И снова в книжном магазине кто-то рядом листает книжку, и я боковым зрением вижу суховатый профиль с тенью на щеках. Ну почему он мне такой родной, что хочется плакать от счастья? Я каменею, боясь нарушить стояние воздуха, который мне в пандан тоже затормозил бег своих сумасшедших молекул и атомов, воздух любит меня, он умница, сохраняет мне лишнюю минуту счастья. Мне, побирохе, много и не надо. Но профиль уходит. Я еще постою в этом месте, я даже не смотрю вслед, мне не нужна его спина, птичка по зернышку клюет. Может, я извращенка. Только я не знаю, как называется мое извращение? Может, «нет имени тебе, мой дальний?»

Могла ли на таком поле не вырасти мысль о разводе? Но какой дурак от хорошего ищет лучшего? И я не ищу. А Мишка, молодец какой, искал.

…Как это у Ходасевича?

Бог знает, что себе бормочешь,
Ища пенсне или ключи.

Это про меня. Я наворотила бочку арестантов, а все оттого, что мне предстоит встреча с мальчиком, у которого резко вперед росли зубы. Но он не позвонил ни через день, ни через два. Мама сходила в больницу к его маме. Та плакалась, что сын не найдет себе пару. «Такой серьезный мальчик. Не чета нынешним». Но мама, так она мне объяснила, увела разговор в сторону. Поломанная свекровь – слишком большая нагрузка для растущих вперед зубов. Что ж, ты, мама, так старательно исправляла мой номер телефона? Видишь, я лучше тебя соображаю.

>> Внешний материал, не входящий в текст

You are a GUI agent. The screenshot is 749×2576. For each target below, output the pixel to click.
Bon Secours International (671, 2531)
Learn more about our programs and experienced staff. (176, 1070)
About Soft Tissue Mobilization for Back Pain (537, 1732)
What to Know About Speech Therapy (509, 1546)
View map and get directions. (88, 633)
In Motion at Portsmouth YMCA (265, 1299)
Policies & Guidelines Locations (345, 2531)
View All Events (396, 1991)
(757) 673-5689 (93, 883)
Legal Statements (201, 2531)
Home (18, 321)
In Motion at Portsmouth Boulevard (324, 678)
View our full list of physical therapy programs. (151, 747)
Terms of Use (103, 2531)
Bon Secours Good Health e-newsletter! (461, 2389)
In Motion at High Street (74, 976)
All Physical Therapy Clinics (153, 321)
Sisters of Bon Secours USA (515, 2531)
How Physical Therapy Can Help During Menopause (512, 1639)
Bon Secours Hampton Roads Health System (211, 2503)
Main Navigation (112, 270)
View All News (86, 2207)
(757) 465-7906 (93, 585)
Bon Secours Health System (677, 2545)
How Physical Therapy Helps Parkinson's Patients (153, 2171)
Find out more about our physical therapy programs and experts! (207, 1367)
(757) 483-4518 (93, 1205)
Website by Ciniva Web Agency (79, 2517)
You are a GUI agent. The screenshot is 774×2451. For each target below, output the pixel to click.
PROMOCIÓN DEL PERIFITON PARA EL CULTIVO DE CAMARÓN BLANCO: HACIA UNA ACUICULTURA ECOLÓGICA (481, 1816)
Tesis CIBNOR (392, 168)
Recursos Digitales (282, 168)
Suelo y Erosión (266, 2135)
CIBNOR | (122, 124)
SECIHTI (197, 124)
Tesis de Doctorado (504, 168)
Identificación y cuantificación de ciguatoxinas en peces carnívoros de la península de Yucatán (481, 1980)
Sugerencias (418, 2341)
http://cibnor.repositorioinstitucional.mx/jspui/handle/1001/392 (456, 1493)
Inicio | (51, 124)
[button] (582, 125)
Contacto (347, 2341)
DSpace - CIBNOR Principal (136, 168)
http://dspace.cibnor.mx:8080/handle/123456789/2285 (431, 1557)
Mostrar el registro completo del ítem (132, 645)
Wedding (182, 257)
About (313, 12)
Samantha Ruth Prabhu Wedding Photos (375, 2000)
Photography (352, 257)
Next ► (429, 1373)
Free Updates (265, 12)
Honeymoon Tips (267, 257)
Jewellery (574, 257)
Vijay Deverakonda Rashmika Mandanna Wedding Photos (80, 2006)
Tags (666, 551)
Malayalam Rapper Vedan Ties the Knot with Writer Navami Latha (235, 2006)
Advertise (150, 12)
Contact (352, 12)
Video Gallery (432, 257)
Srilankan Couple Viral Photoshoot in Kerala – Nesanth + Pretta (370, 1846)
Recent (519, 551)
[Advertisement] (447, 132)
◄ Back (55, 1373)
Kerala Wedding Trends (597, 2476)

Но звонка так и не было. Даже мужчина с зубами вперед не хочет ношеный и брошенный товар. Ведь можно так поставить вопрос? Можно и правильно. Нечего было три дня вздрагивать от каждого звонка.

* * *

Я прихожу в чайную по пятницам. По всем приметам-легендам, еще с Христа, это плохой день. Всегда боюсь неприятностей в пятницу – с ними потом жить два выходных дня. Еще со школы старалась быть в этот день смиренной. Теперь же пятница – день грядущей пустоты. Два дня и двое в комнате – я и Ленин – фотографией на белой стене. Не подумайте плохого, никакого Ленина у меня сроду не было, хотя мама и норовила повесить на стенку моего детства мальчика с кудрявой головой. «Она что, сирота? – возмутился папа. – У нее нет родных лиц?» Редкий случай, когда папа позволил себе выйти из себя и снял кудрявого. Повесили меня самою, малюсенькую, в кружавчиках. Мне очень нравилась малышка, но пугало отсутствие ощущения себя самой. Это даже вызвало странные мысли: не была ли я приемышем? Когда-то жила девочка в кружавчиках, она скончалась, и взамен нее взяли меня. Потом этот страх, что я чужая, прошел. У комплексов тоже есть смерть, слава Богу. Они рождаются, превращаются в безобидных детей, потом в очень обидных взрослых, в злобных стариков и почивают во бозе. Но я многодетная. Я рожаю комплексы, как крольчиха детенышей, или скажем лучше: я их высиживаю, как наседка цыплят. Нет чтобы расклевать скорлупу злобных чудовищ раньше того, как они, здоровенькие, расплющат перышки. Нет, я буду сидеть и греть собственное горе-злосчастье.